Bab 15. (D) Sahabat Terbaik (Selesai)

616 884 15
                                    


Sabtu, 21 Maret 2015-di Kamar Fitriani-Pukul 08.45 WIB.

Pagi ini setelah pulang kerja bagian shift 3 (malam) dan kebetulan sekarang hari libur karena tanggal merah. Jadi, sebelum pulang, aku mampir dahulu ke sini (rumah Fitriani). Meski sebenarnya aku lupa lagi letak rumahnya, karena rumahnya itu ada di dalam perumahan yang jalannya berliku-liku, terlebih aku jarang main ke rumahnya. Di gang menuju ke arah rumah Fitriani itu, aku berpapasan dengan seorang pria. Aku tidak mengenalnya, tapi dia tersenyum dan menyapaku dengan ramah. Sehingga aku bertanya tentang Fitriani padanya dengan cara menujukkan foto gadis itu di ponselku. Seketika itu ia mengaku tetangganya Fitriani. Kemudian bukan hanya menunjukkan arah jalan, namun ia juga mengantarkan aku sampai dekat halaman rumah ini.

Tapi, sebelum aku ke sini, sebenarnya aku ke rumah Aulia dulu. Seperti yang sudah-sudah, maksudku hanya ingin berdamai dengannya, meski aku tahu bahwa dia sekarang sudah semakin membenci aku semenjak pertemuan pada waktu 3 hari yang lalu itu. Namun, hasratku yang ingin berdamai dengannya terus menggebu dan ingin terus berusaha meluluhkan hatinya, karena aku ingin persahabatanku dengan Aulia kembali normal seperti sediakala. Bahkan, aku rela terus memohon minta maaf padanya, meski tahu aku tidak salah, namun aku telah membuatnya kecewa berat gara-gara aku tidak bisa melaksanakan permintaannya yang ingin Tegar datang melamar dan menikahinya. Tapi, itu tak mungkin mampu kulakukan, karena Tegar begitu ketergantungan padaku, meski aku juga merasa ketergantungan padanya, tapi sebenarnya aku bisa saja berkorban melepaskan dia untuk Aulia. Biarkan aku saja yang merasakan sakit hati, namun aku tak sanggup dan tidak kuat jika melihat Tegar merasakan sakit hati karena jauh dariku, apalagi dia sudah terlalu menderita sakit yang bertubi-tubi oleh penyakitnya dan juga menderita oleh masalahnya yang lain.

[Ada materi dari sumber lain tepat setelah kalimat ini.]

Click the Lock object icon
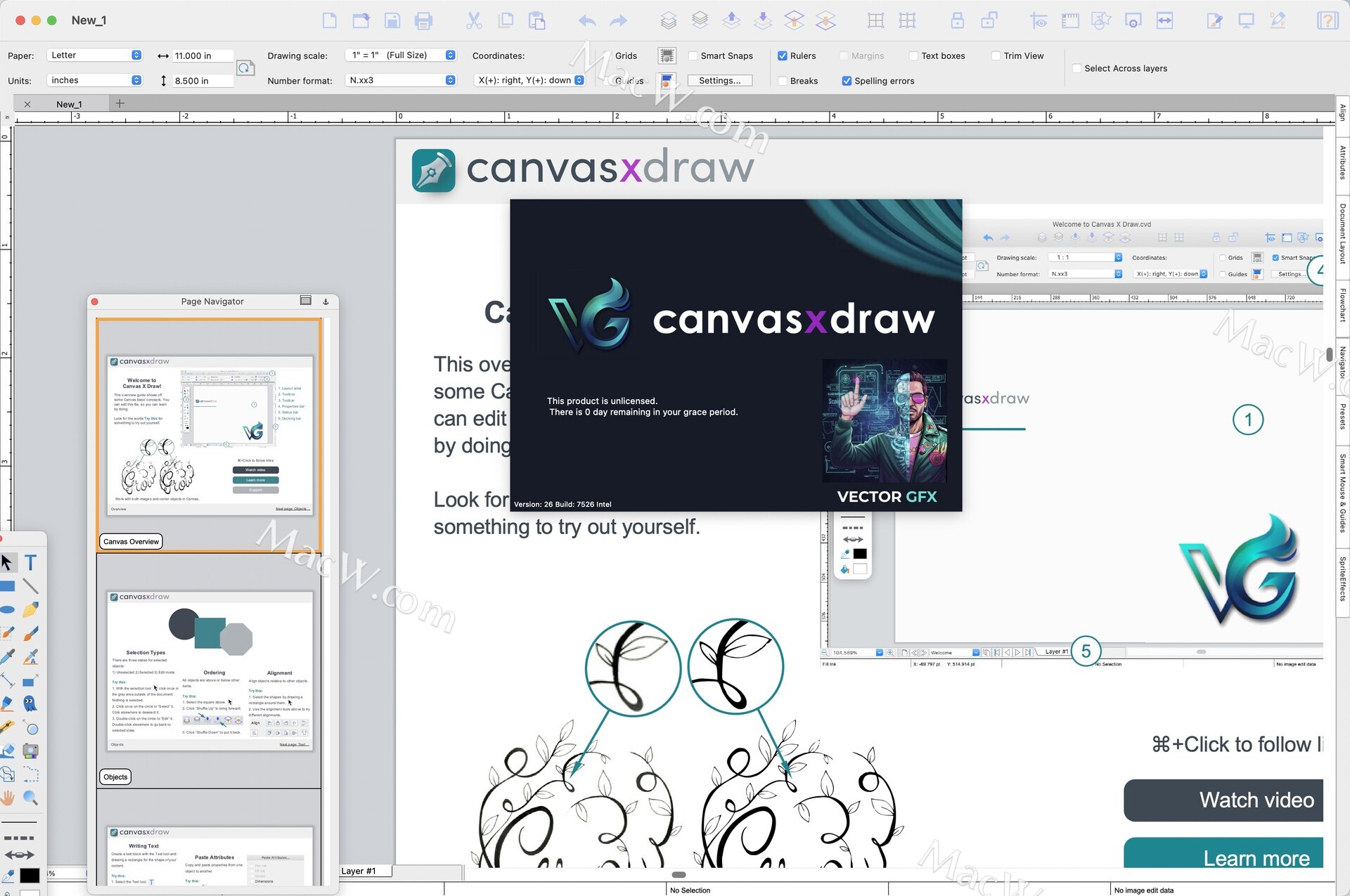The image size is (1350, 896). point(957,21)
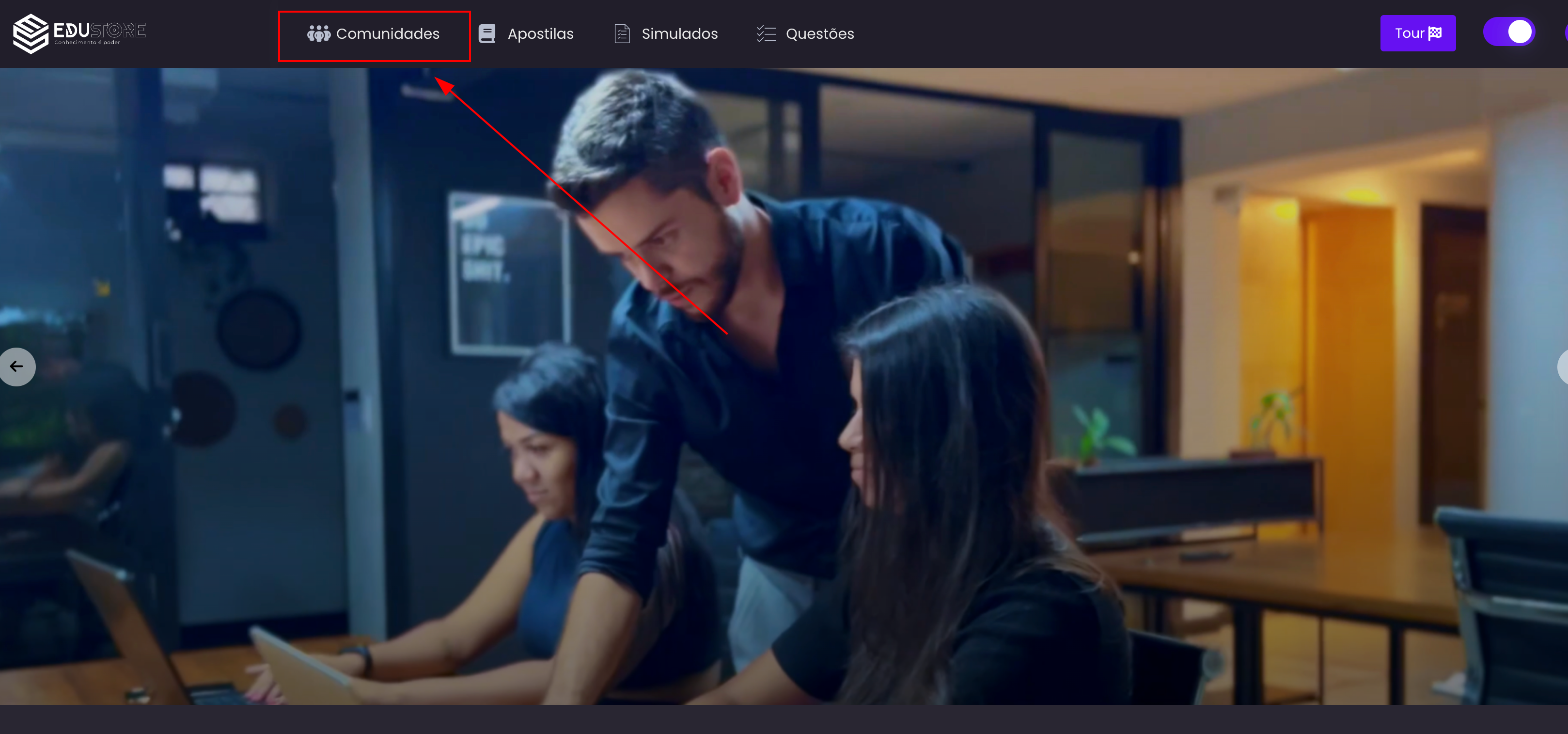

Di rumahnya, Aulia malah mengusir aku bahkan sampai mendorong aku sampai jatuh, seketika itu aku jadi merasa tak kenal lagi dengan Aulia yang dulunya dikenal baik dan selalu tersenyum ramah padaku. Namun, mamahnya bisa berbicara baik-baik denganku. Beliau berkata bahwa beliau dan papahnya sebenarnya sudah sering menasihati Aulia supaya ikhlas melepaskan Tegar untuk aku. Tapi, memang watak anaknya itu begitu keras, biarpun dia anak yang baik, namun sifat buruknya aktif ketika suatu keinginannya tidak terlaksana. Kata mamahnya, dari kecil, Aulia selalu dimanja, hampir semua keinginannya selalu tercapai, sehingga membuatnya puas, bahagia, dan membuat perangainya bagus, tetapi jika ada satu saja keinginannya yang tidak terlaksana, maka hatinya sulit menerima dan mengadat. Jadi, bisa dibilang, segala keinginannya harus selalu bisa diraihnya tidak boleh tidak bisa.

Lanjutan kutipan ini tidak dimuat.